Exercise description: Repeat word for word every line of the data below, from the first through the line containing "1546x892 pixels.", and stop there.

Working data:
^^^^^^^^^^^^^^^^
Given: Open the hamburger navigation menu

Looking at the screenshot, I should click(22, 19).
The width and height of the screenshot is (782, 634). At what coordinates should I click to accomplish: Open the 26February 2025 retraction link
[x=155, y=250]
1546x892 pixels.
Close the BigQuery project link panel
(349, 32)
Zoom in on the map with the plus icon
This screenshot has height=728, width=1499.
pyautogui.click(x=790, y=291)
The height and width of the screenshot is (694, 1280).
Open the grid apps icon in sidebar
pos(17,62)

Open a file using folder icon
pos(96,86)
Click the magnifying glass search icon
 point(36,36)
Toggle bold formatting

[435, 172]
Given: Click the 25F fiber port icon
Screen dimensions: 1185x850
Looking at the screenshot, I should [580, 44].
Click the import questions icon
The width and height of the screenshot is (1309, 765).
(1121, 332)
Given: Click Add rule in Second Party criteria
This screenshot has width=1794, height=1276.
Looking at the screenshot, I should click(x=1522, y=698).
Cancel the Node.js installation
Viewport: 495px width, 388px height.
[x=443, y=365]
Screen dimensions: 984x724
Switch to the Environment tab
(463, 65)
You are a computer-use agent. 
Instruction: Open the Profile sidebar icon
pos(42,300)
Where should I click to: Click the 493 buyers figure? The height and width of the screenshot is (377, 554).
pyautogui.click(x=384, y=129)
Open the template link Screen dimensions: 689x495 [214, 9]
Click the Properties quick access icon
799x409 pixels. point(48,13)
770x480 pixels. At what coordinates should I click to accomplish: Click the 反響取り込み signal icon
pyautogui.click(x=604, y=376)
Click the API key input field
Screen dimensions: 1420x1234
^^^^^^^^^^^^^^^^
Task answer:
Given: Open the hamburger navigation menu

Looking at the screenshot, I should click(22, 19).
The width and height of the screenshot is (782, 634). At what coordinates should I click to accomplish: Open the 26February 2025 retraction link
[x=155, y=250]
1546x892 pixels.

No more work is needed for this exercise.